Spoliers: It could have been better.
You can read my review of Robin Hobb’s new Fitz/Farseer novel over on Notes from the Dark Net.
Spoliers: It could have been better.
A friend of mine, Nick Morgan, has started a book review blog. It’s mostly just for fun. But he’s invited me to do the speculative fiction reviews, and I’m really looking forward to it. I’ve always wanted to give book reviewing a try. Also guest-blogging will be a mutual friend of ours Marisa Greene.
I may or may not be cross-posting the reviews to the Chimney. I haven’t decided yet whether that would dilute the focus of this blog to much. If I don’t cross-post, I probably will link to them on Twitter and at the bottom of whatever post I happen to be writing for the Chimney that week.
Keep an eye on Notes from The Dark Net for those reviews.
It’s becoming less of a strange concept these days: Just because you like a book, it doesn’t mean it’s good; just because you hate a book, it doesn’t mean it’s bad. People often talk about this concept under the guise of “guilty pleasures”.
That’s the reader interpretation side of the issue. On the authorial intent side, we have goals vs. execution. An author might have sophisticated thematic goals, deep understanding of their characters, or brilliant and edge-of-your-seat plotting ability. But that doesn’t mean they can put all of it on the page so the reader can see it. I’ve heard many writers discuss the goals of their book, their plans for the characters, etc. And quite often I’m dying to read that book. But when I finally get my hands on a draft, or even a published book, it’s awful, or I hate where they went with it, or both. Casual readers might be more familiar with this issue from reading back cover blurbs. They’re written to sell the book, often by someone who is not the author, and they make it sound like the most fascinating book in the world. But then you read it and it’s trite, or boring, or predictable.

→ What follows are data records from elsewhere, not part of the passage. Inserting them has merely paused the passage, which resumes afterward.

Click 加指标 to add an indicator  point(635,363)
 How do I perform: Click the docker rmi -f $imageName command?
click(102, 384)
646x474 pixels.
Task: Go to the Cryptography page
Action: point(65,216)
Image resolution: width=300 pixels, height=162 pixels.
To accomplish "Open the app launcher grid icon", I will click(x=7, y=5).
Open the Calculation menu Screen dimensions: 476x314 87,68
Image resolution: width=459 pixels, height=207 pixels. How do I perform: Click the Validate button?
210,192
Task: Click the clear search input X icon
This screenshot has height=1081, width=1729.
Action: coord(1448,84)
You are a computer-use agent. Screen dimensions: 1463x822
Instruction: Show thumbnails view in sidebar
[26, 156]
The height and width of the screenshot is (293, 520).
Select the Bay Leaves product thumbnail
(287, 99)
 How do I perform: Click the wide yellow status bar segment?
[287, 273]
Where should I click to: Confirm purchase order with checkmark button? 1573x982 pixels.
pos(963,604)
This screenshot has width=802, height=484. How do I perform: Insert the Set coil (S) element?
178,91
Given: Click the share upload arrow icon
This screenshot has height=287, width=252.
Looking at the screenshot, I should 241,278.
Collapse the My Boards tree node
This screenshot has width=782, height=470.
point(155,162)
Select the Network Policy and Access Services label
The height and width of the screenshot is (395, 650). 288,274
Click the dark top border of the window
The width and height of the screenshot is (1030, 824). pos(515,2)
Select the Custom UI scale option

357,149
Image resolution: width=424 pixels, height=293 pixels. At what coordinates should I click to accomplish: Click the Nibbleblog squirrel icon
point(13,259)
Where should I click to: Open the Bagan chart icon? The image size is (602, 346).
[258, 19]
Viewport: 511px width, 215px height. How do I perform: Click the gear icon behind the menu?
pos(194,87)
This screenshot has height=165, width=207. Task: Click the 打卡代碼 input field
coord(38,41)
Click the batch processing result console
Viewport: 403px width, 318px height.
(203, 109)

In order to visualize this, think of a three-dimensional graph using Cartesian coordinates: x, y, z. x is the goals of the author. Are they unique? Interesting? Well-constructed? Then they get a high x-value. Look at the execution. Is it elegant? Is it good? Does it get across what the author wanted to get across? High y-value. Finally, and this is arguable, but the most important issue to some people: Did you like the book? Were the characters interesting? Did the plot twist blow your mind? Did everyone get what they deserved–or not? High z-value.
To give you a better idea of how this graph works, high scores on all three axes mean the point on the graph representing a given book is in the back right corner. The further away on the y-axis, which should pierce your belly-button, the better the craft behind the book. The farther to the right on the x-axis, the loftier the goals of the story. Finally, the higher up on the z-axis, which should be running parallel to your spine, the more you enjoyed the story.
As an example of a book to be plotted, let’s take The Scarlet Letter. This was a brilliantly crafted book, with lofty thematic goals. And I sort of liked it. So it would sit somewhere to the bottom of my sternum, well past my right middle finger-tip, about five feet in front of me.
Nova Ren Suma’s Imaginary Girls, which was a fantastic example of magical realism, had lovely prose and interesting characters, and which I thoroughly enjoyed, would be fairly close to the upper right, back corner of my book box.
And then there are the tons of mediocre books that I might not read again, but don’t regret reading the first time. And then we have Haruki Murakami, who is no doubt a great author, but whose penile adventures I have exactly zero interest in. If we stuck the z-axis right down through the top of my head, he’d be about at knee-level and to the northeast of me.
I think “guilty pleasure” does a decent job of describing the phenomenon of knowing something is not particularly good and still liking it. Kind of like McDonald’s. I love McDonald’s even though I know it’s horribly unhealthy, and try not to think about the process of making it while I’m eating–or ever.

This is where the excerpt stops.